TASK PROMPT =>
Print the passage on Ford Madox Brown word for word, everything from "Brown was in" down to "aspects the painting.".

PASSAGE =>
====
Opportunity is missed by most people because it is dressed in overalls and looks like work.
- Thomas Edison
A thimbleful of red is redder than a bucketful.
- Henri Matisse
 

 

Sunday, October 12, 2008

Ford Madox Brown

Posted by Charley Parker at 4:42 pm

Ford Madox Brown
Ford Madox Brown was a Victorian painter who is often mentioned or included in books and articles on the Pre-Raphaelites.

Though he was lifelong friends with Dante Gabriel Rossetti, the leader of the Pre-aphaelite Brotherhood, and was philosophically in keeping with many of their ideals and artistic aims, he was never actually a member of the Brotherhood. He got on less well, evidently, with other members William Holman Hunt and John Everett Millais.

Brown’s artistic predilections came largely from the influence of the Nazarenes, a group of German painters, including Johann Overbeck and Peter von Cornelius, who were established prior to the Pre-Raphaelites and who shared many characteristics with them in style and artistic philosophy.

Brown was in opposition to the Royal Academy, which dictated artistic acceptance in England at the time, and was one of the first painters to mount one-man exhibitions. Rossetti was actually a student of Brown’s for a short time, but quickly changed to study under William Holman Hunt. It seemed to have little effect on their friendship.

Brown’s most renowned painting, Work (image above, top, larger version here, detail here), is notable for it’s detail and technique, but to my mind is weighted down with its ambitious attempt to essentially represent all aspects of life in Victorian England. The subjects within the painting and its historical context are fascinating, though. The city of Manchester Art Gallery has an interesting interactive, aimed at grade schoolers, that examines some of the social aspects the painting.
====
Saved entries:

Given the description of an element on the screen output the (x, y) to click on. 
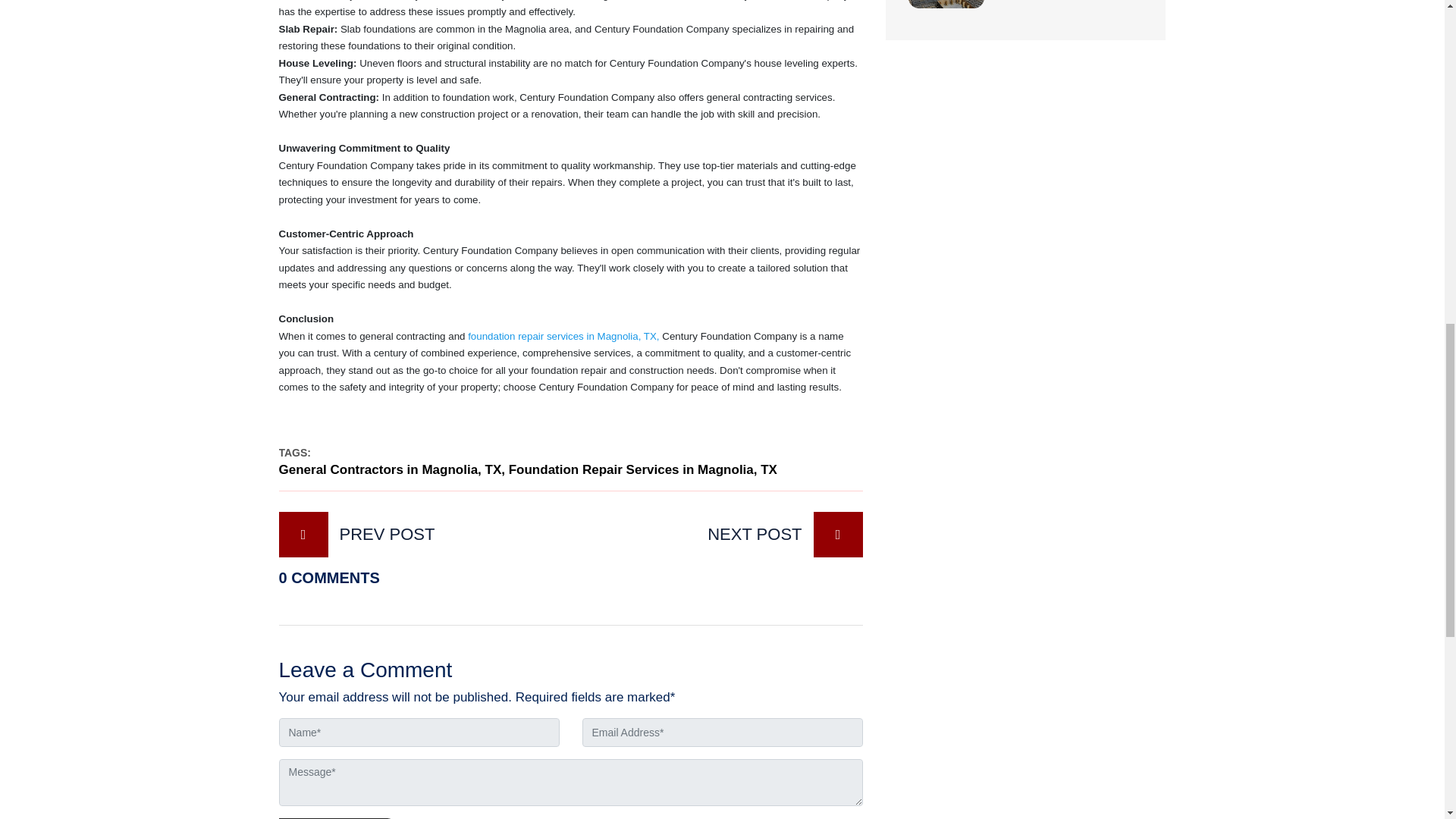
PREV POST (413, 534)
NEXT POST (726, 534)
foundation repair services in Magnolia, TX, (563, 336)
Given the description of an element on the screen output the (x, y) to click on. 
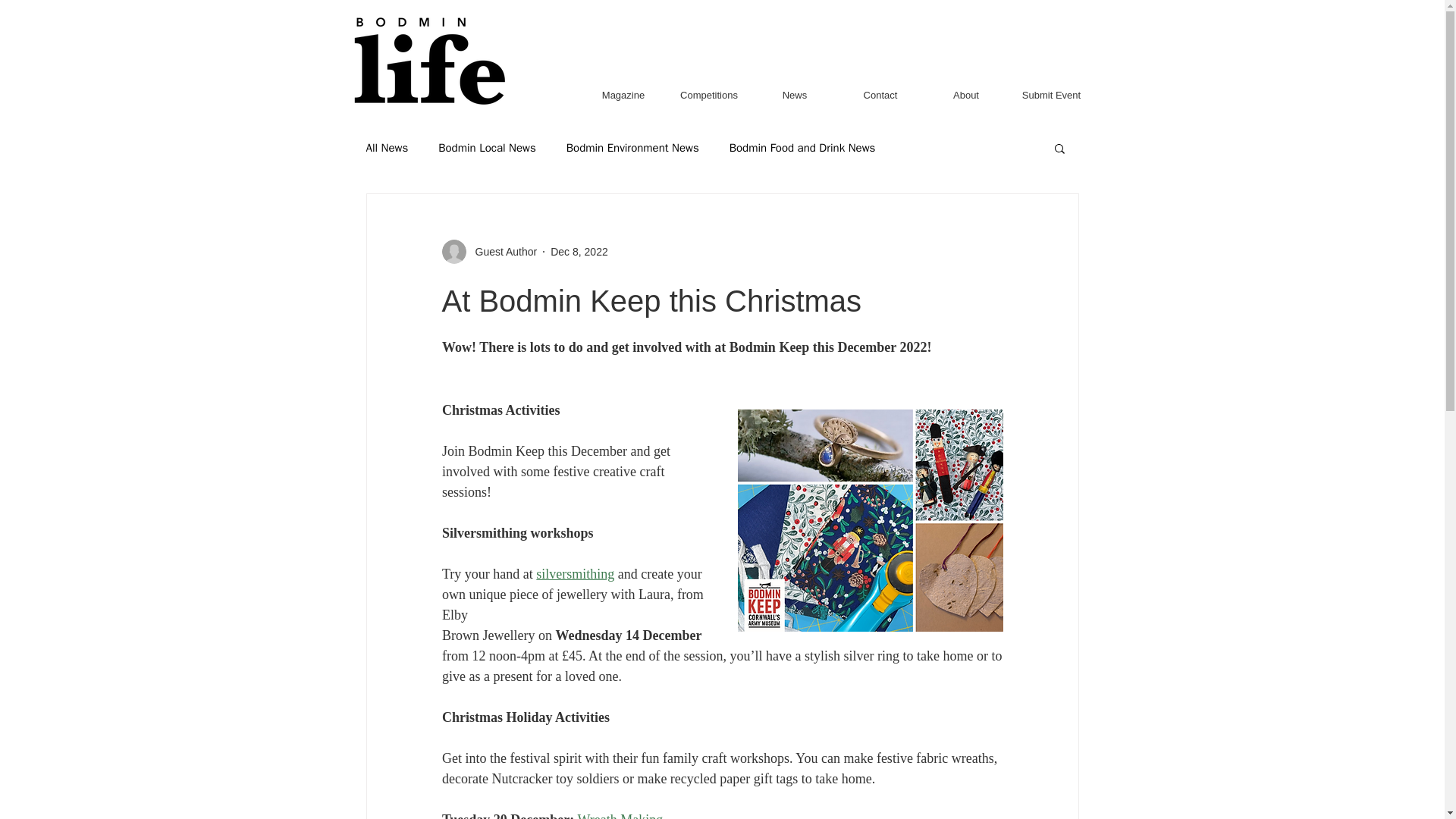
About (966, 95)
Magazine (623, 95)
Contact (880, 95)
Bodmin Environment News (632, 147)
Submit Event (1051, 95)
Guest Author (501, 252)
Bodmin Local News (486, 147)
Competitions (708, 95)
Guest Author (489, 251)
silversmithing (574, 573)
====
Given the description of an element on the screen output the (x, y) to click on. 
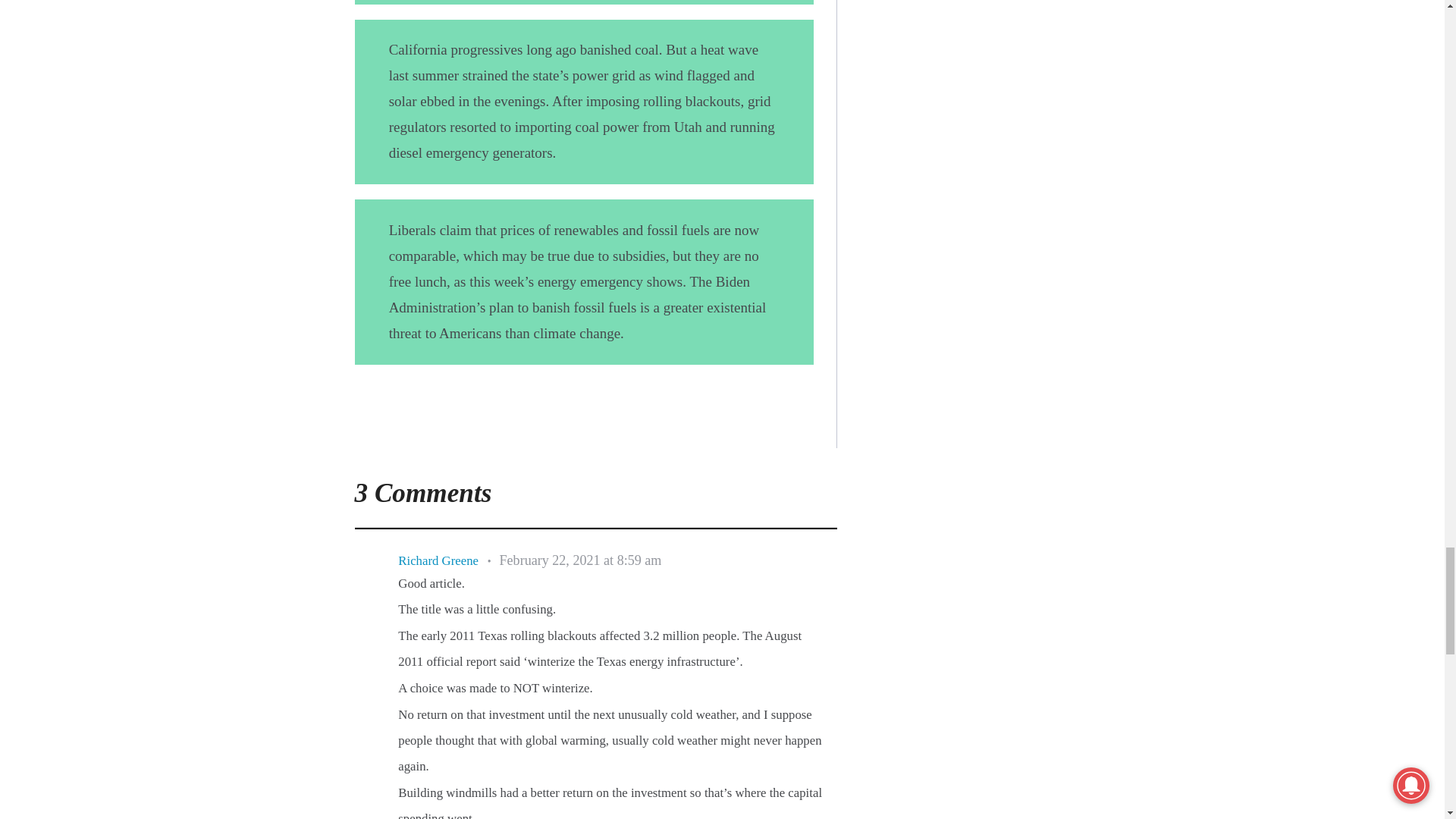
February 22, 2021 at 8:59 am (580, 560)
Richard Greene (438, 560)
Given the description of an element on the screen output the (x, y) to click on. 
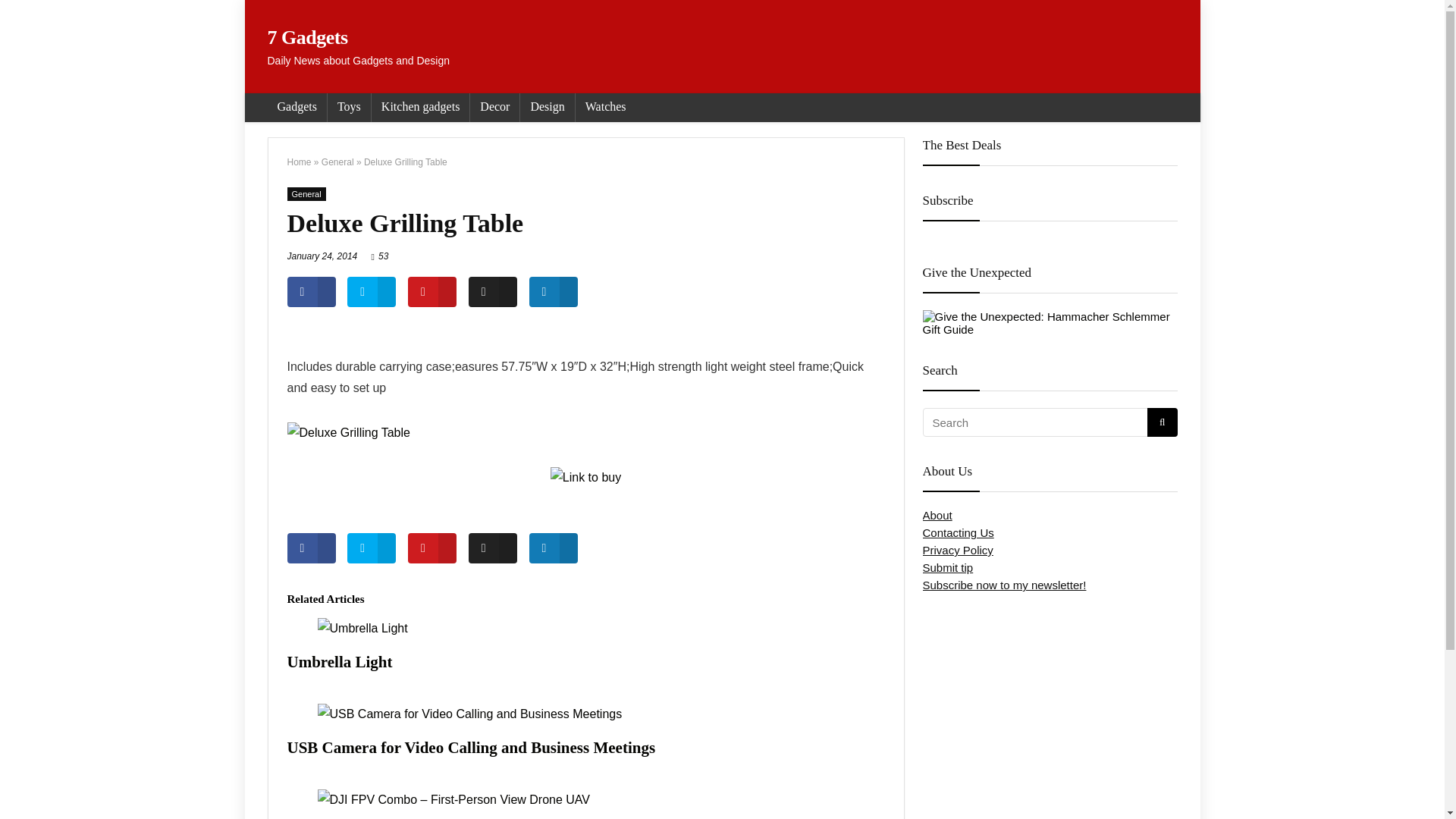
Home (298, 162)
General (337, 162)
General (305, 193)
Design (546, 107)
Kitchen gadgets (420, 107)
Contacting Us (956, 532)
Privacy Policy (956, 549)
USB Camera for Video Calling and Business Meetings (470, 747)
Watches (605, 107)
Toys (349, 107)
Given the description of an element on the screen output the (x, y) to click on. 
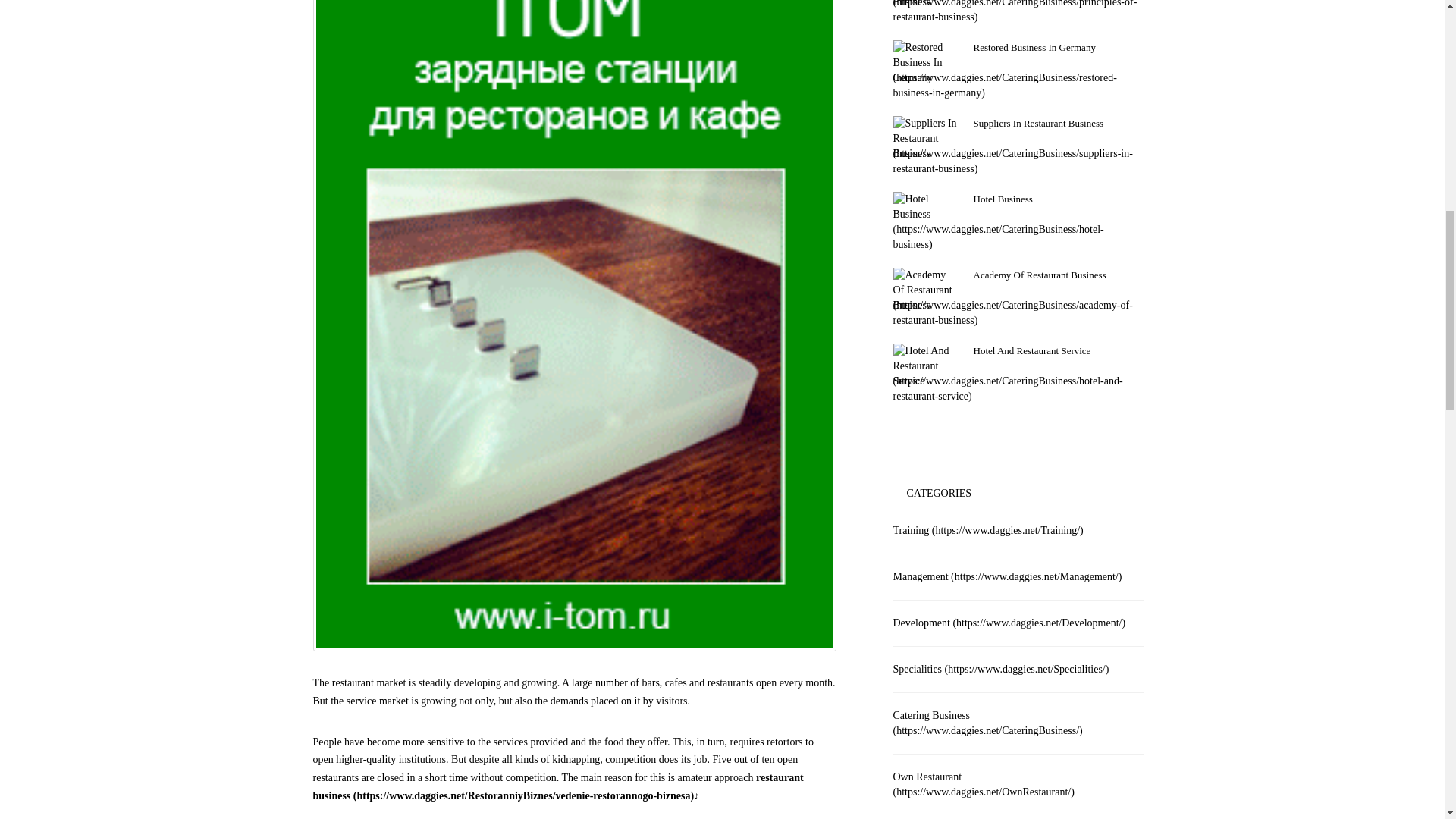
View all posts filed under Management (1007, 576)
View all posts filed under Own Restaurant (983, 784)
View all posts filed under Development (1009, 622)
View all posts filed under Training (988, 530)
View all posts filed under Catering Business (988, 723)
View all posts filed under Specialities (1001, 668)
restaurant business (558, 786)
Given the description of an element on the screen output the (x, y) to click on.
====
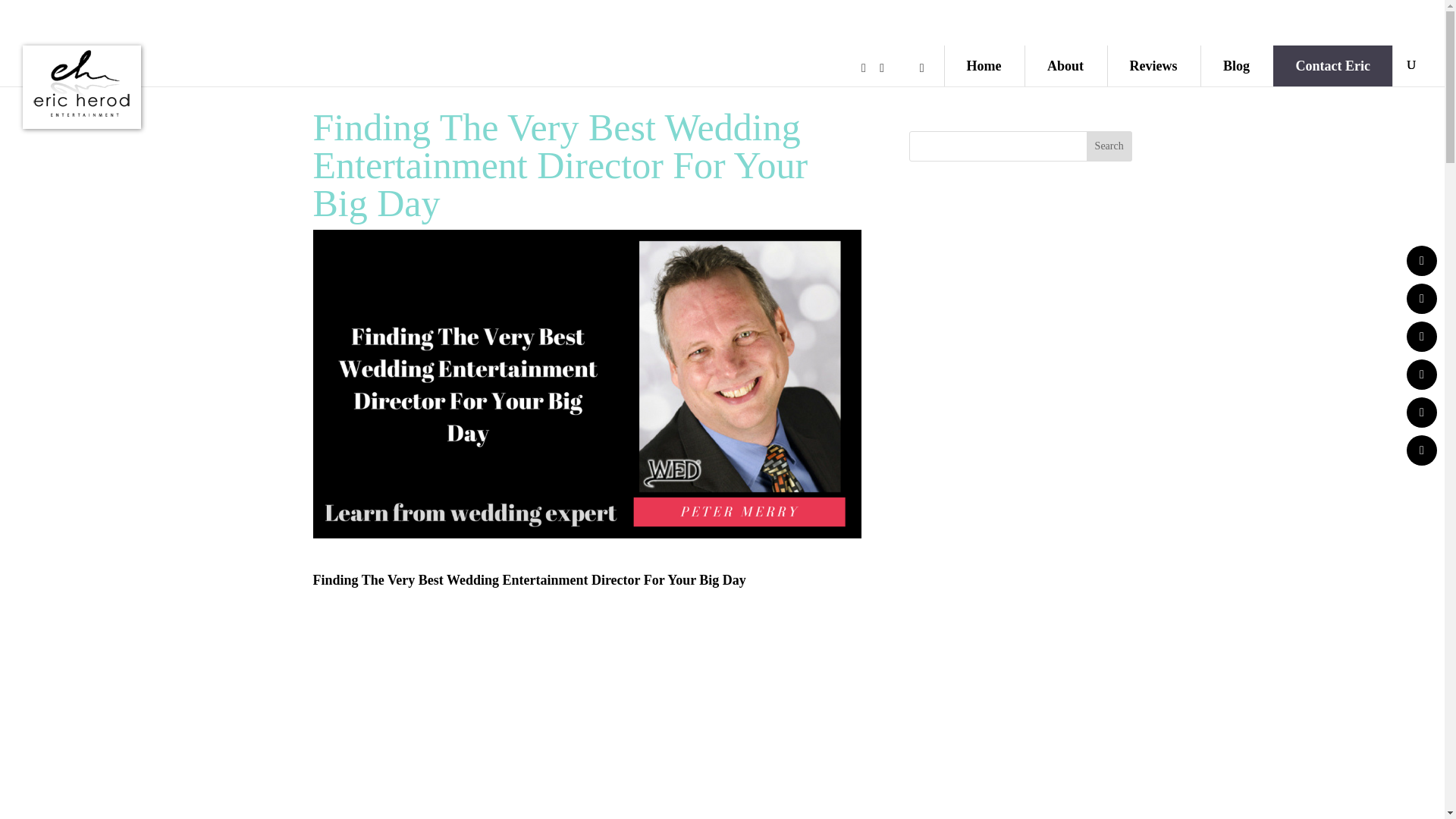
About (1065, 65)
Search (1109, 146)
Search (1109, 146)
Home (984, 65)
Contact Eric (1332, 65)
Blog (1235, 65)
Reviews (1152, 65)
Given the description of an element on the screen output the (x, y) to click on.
====
CORRECT ANSWER =>
Brown was in opposition to the Royal Academy, which dictated artistic acceptance in England at the time, and was one of the first painters to mount one-man exhibitions. Rossetti was actually a student of Brown’s for a short time, but quickly changed to study under William Holman Hunt. It seemed to have little effect on their friendship.

Brown’s most renowned painting, Work (image above, top, larger version here, detail here), is notable for it’s detail and technique, but to my mind is weighted down with its ambitious attempt to essentially represent all aspects of life in Victorian England. The subjects within the painting and its historical context are fascinating, though. The city of Manchester Art Gallery has an interesting interactive, aimed at grade schoolers, that examines some of the social aspects the painting.